### How to complete this task
According to the article on the renaming of Brian Lara Drive, what score did Lara reach when he broke Garry Sobers' Test match world record?

### Text under study
Content starts
Serendipitously, Brian Lara now lives at a property he often visited as a pre-teen student at Fatima College to pass the time on afternoons while his now deceased father Bunty, completed his duties at the nearby agricultural station where to work.
“I was a twelve year old at and on many evenings when I didn’t have to play cricket or football, I was made to walk from Fatima College to the agricultural station where my dad was working just across the road. Sometimes I would get there at 3 pm and have to wait until four. So I would cross the road, with my school bad and I would fill it with all the fruits on the hill.”
“Little did I know that I would be stealing from myself.” he quipped.
Lara was speaking on Thursday as his connection with the property came full in an unveiling of the street sign at the newly renamed Brian Lara Drive, at Knaggs Hill in the vicinity of the Emperor Valley Zoo. Lara was rewarded with the prime property in 1994 after he broke Garry Sobers’ then Test match world record of 365 runs, going on set the new mark at 375.
The gesture was a birthday gift from the San Juan Regional Corporation to the batting genius who was celebrating his 50th birthday as Lara’s residence falls within that municipality.
Content ends
### Data extracts
Content starts
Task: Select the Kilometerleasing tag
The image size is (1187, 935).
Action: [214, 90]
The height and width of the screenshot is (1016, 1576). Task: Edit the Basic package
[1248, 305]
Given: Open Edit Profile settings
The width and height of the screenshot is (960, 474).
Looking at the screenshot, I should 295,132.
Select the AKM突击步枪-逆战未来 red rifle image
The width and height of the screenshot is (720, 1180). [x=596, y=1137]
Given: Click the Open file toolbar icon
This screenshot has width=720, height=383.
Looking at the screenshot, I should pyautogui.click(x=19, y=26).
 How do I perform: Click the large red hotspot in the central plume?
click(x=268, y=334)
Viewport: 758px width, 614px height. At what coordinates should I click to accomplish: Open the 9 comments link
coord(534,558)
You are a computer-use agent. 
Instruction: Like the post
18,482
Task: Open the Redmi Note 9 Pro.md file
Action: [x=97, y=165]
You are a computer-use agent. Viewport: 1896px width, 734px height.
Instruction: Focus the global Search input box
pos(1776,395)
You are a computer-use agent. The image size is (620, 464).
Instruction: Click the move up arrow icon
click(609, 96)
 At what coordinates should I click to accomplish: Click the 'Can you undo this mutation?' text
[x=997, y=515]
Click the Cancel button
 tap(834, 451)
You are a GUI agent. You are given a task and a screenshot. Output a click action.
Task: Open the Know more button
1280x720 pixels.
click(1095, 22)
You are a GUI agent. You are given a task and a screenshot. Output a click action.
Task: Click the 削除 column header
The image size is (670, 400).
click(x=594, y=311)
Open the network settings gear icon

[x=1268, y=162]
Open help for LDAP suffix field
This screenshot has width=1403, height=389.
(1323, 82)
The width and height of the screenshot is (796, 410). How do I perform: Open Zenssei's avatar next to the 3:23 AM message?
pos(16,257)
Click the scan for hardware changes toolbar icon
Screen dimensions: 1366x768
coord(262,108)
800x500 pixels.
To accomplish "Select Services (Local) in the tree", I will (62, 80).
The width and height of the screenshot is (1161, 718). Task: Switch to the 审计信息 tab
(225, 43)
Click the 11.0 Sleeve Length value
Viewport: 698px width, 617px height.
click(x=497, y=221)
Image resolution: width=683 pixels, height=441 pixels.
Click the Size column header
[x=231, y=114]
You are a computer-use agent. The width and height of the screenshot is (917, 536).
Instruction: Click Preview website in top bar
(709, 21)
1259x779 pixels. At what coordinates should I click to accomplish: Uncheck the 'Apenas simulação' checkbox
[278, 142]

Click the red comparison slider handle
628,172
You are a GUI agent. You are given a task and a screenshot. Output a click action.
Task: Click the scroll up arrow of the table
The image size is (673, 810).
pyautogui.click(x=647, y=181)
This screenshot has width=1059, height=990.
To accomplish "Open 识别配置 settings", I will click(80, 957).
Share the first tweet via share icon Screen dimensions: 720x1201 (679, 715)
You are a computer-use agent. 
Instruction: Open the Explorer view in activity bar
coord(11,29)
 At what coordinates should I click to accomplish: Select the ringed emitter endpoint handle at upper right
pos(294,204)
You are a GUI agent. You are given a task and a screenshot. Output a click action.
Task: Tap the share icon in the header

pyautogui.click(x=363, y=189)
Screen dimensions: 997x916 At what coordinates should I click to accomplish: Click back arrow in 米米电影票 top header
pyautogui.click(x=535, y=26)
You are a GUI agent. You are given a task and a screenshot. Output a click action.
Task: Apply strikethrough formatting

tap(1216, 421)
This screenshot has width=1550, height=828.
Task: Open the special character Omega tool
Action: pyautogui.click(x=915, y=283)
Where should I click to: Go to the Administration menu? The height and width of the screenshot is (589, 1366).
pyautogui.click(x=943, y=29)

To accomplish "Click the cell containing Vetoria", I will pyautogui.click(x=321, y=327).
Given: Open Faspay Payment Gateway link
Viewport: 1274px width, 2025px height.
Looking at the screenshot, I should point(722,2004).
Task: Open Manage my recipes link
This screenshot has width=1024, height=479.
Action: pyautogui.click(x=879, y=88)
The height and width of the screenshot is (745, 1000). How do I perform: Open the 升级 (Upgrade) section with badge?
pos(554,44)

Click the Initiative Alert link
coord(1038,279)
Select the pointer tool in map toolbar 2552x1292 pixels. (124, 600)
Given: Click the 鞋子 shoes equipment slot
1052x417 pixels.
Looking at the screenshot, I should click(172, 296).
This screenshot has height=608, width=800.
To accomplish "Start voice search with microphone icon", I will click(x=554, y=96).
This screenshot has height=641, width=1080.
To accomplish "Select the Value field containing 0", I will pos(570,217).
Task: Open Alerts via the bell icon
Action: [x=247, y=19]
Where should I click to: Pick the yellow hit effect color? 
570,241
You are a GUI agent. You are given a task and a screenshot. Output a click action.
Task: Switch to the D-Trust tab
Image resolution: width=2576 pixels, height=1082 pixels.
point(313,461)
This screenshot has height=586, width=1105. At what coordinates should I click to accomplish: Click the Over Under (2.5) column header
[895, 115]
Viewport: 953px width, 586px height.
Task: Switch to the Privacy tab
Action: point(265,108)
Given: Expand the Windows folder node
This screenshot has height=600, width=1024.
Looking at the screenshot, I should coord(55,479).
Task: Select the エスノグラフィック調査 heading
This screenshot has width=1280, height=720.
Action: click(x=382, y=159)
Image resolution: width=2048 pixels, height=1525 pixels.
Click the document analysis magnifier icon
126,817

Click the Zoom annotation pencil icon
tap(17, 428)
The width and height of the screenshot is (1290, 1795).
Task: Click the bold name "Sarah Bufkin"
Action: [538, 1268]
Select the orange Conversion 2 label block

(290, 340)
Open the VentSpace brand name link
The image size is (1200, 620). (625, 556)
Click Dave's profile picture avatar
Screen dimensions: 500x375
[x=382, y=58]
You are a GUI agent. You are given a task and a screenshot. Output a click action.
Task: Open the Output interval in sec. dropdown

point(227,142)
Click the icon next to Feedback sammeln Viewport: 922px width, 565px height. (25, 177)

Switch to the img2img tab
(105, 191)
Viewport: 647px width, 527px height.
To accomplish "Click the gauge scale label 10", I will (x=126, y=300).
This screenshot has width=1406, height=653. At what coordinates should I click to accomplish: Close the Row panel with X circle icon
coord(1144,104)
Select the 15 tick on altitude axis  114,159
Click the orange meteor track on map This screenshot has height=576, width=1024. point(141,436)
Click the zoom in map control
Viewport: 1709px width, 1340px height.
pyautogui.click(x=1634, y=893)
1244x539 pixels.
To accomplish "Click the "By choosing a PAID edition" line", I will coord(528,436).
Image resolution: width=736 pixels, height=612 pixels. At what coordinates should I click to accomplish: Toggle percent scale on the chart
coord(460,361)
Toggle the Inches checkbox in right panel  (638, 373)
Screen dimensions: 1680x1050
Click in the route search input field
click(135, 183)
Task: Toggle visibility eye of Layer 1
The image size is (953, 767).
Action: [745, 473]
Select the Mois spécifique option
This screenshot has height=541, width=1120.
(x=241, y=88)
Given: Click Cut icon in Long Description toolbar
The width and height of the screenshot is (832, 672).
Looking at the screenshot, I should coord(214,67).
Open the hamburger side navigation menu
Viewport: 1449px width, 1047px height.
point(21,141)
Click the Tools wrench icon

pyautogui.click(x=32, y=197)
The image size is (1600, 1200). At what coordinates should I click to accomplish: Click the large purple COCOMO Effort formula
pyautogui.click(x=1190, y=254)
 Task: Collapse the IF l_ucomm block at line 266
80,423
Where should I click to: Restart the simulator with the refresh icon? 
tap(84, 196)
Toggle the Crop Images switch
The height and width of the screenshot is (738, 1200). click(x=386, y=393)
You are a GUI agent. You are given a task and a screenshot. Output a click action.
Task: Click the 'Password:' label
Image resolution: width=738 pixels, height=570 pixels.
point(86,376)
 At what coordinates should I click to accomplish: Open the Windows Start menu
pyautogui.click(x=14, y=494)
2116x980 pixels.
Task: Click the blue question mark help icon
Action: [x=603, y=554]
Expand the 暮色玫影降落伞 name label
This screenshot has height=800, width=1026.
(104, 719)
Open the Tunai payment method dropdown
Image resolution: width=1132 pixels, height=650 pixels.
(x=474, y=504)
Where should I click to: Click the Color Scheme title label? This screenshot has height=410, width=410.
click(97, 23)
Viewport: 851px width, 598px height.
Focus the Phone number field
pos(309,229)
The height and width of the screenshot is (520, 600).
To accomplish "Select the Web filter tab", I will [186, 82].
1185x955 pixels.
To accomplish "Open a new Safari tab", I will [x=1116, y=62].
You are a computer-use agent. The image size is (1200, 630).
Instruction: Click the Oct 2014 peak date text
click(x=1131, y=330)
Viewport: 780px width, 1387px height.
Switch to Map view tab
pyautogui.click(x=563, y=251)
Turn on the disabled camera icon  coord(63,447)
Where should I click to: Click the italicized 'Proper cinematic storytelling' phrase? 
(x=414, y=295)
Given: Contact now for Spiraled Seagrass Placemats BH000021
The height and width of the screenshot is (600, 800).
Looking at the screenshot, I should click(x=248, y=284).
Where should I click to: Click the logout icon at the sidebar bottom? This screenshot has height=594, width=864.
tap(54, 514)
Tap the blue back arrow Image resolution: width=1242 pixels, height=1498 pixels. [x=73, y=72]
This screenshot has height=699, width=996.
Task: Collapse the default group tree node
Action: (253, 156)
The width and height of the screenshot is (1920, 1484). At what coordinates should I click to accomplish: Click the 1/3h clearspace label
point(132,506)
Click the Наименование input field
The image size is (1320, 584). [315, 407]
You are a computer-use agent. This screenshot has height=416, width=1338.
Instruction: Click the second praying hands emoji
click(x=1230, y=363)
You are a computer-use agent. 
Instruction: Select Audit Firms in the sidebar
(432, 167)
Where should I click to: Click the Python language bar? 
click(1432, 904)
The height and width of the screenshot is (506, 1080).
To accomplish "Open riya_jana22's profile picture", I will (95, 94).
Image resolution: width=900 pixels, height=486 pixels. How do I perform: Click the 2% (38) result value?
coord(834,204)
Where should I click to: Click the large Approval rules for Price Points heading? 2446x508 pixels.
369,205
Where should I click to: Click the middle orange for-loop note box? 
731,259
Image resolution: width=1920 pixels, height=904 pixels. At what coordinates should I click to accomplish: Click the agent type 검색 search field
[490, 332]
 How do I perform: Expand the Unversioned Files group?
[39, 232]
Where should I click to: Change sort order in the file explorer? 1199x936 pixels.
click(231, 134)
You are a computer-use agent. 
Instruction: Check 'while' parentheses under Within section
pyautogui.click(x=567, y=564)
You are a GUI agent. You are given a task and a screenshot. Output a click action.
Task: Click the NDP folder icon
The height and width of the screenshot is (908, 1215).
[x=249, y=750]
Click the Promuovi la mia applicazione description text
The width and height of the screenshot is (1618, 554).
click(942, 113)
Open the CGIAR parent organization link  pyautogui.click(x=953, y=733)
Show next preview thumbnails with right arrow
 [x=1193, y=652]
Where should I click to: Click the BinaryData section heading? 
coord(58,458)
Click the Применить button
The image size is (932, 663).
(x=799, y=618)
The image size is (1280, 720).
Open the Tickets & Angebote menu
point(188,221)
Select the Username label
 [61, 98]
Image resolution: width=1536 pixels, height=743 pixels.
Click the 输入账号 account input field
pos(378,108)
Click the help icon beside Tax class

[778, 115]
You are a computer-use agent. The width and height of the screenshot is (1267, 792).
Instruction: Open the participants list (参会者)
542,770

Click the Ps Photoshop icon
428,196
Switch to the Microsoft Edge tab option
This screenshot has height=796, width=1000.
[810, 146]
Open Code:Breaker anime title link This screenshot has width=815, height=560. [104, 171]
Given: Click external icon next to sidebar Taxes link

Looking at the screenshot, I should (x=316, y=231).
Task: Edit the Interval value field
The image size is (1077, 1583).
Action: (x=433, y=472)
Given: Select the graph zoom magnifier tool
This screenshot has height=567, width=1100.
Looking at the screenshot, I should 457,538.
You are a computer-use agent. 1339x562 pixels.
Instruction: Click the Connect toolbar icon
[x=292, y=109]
Content ends
### Written response
He set the new mark at 375 runs.